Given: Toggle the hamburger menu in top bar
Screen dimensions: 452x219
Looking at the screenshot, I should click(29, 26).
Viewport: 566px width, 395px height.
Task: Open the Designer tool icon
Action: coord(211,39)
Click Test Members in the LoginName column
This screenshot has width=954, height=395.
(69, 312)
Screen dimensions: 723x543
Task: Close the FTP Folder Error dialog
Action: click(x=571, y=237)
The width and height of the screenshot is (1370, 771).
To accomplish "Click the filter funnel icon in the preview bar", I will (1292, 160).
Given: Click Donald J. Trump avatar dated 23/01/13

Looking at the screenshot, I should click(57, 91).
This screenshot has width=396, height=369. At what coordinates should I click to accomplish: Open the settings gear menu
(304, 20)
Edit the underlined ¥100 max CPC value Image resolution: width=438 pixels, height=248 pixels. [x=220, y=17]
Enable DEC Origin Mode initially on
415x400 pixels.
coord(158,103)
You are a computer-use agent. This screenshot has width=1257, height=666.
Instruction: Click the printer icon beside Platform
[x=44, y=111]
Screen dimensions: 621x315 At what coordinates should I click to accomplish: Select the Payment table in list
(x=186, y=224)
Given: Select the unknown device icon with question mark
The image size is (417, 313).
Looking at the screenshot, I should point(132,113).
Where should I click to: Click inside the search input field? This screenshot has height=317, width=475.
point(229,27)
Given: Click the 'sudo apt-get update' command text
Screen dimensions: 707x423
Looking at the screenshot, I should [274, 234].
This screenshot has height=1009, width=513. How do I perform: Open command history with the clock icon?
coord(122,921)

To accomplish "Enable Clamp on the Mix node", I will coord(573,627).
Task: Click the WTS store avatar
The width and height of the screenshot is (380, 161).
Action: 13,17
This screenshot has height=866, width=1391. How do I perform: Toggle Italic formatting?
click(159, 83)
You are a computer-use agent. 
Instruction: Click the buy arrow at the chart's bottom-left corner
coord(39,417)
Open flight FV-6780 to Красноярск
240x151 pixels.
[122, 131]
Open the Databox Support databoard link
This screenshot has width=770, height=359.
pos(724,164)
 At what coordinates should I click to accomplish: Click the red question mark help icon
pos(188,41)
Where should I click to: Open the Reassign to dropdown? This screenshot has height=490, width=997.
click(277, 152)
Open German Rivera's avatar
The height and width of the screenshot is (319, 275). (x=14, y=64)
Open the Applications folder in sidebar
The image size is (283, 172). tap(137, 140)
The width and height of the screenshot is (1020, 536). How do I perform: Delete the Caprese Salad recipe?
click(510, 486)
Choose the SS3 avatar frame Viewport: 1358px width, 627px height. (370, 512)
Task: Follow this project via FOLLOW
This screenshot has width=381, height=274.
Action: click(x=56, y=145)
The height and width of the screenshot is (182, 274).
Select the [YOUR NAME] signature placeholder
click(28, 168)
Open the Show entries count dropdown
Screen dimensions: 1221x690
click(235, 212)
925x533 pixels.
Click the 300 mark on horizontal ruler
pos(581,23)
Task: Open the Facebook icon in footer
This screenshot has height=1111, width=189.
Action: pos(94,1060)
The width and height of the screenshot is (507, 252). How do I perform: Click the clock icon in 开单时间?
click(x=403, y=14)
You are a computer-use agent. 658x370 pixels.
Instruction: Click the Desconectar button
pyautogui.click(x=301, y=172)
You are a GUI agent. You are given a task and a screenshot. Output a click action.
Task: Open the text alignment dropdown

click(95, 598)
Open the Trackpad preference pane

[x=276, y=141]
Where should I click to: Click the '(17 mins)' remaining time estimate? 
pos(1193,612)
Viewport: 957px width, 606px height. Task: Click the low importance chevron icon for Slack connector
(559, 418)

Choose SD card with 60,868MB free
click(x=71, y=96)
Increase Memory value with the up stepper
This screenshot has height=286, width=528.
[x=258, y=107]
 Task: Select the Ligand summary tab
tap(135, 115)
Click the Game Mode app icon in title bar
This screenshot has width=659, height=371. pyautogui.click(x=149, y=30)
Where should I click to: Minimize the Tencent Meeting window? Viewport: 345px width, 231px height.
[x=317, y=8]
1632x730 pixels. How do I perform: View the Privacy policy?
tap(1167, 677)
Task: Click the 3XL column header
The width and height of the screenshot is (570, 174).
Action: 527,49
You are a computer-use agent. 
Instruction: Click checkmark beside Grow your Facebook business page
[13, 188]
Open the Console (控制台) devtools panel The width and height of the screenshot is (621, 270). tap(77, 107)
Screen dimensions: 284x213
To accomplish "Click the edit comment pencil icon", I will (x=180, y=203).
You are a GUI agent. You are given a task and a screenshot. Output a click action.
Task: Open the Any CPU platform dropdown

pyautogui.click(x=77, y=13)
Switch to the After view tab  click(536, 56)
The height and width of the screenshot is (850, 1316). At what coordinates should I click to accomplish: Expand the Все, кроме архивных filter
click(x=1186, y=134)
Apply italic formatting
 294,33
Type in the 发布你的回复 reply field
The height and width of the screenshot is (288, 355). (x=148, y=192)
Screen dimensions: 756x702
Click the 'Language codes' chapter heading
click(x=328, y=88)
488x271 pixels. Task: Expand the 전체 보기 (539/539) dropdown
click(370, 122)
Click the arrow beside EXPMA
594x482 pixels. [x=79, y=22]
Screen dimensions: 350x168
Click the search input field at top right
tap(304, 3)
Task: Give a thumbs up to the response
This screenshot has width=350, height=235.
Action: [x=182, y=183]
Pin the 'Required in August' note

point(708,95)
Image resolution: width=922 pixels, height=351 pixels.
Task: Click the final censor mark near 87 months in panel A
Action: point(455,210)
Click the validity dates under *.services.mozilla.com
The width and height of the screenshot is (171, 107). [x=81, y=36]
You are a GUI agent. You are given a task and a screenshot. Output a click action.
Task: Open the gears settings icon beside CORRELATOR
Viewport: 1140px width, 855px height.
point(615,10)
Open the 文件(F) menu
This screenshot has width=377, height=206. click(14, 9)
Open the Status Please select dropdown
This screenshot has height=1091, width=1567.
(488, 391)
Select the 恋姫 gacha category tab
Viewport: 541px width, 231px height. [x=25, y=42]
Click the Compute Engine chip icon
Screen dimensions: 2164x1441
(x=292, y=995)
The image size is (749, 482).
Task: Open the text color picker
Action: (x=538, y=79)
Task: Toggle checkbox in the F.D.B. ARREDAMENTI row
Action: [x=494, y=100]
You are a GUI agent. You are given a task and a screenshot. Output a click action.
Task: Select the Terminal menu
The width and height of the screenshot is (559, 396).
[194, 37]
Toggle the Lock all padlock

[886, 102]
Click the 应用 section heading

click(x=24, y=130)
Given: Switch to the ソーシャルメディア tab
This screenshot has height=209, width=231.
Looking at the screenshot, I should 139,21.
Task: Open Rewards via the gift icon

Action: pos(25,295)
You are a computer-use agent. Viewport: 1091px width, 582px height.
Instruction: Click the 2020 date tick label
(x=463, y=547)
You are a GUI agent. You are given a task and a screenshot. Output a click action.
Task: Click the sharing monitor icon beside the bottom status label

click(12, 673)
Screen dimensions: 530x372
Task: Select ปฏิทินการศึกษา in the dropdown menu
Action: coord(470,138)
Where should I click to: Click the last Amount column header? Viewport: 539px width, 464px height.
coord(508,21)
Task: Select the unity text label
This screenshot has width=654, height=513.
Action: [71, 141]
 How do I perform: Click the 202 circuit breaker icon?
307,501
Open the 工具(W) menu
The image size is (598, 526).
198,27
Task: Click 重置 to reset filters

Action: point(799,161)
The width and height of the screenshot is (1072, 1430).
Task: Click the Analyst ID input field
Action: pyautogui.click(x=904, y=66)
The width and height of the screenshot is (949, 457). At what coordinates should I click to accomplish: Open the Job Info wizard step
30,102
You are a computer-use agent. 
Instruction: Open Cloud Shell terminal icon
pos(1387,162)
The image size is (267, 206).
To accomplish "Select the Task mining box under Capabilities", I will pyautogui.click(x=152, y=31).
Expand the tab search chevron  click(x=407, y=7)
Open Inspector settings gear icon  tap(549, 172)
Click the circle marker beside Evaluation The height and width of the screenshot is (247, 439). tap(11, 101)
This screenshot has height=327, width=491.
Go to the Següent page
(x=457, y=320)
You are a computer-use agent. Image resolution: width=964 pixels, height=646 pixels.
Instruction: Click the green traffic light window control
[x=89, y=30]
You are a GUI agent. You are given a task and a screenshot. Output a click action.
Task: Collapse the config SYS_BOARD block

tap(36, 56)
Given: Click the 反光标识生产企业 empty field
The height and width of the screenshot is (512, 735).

Task description -
Write out the entries exactly as they appear, starting at the line that contains "This screenshot has height=866, width=1391." and ending after the line that contains "Action: click(x=56, y=145)".

Solved exercise -
This screenshot has height=866, width=1391. How do I perform: Toggle Italic formatting?
click(159, 83)
You are a computer-use agent. 
Instruction: Click the buy arrow at the chart's bottom-left corner
coord(39,417)
Open flight FV-6780 to Красноярск
240x151 pixels.
[122, 131]
Open the Databox Support databoard link
This screenshot has width=770, height=359.
pos(724,164)
 At what coordinates should I click to accomplish: Click the red question mark help icon
pos(188,41)
Where should I click to: Open the Reassign to dropdown? This screenshot has height=490, width=997.
click(277, 152)
Open German Rivera's avatar
The height and width of the screenshot is (319, 275). (x=14, y=64)
Open the Applications folder in sidebar
The image size is (283, 172). tap(137, 140)
The width and height of the screenshot is (1020, 536). How do I perform: Delete the Caprese Salad recipe?
click(510, 486)
Choose the SS3 avatar frame Viewport: 1358px width, 627px height. (370, 512)
Task: Follow this project via FOLLOW
This screenshot has width=381, height=274.
Action: click(x=56, y=145)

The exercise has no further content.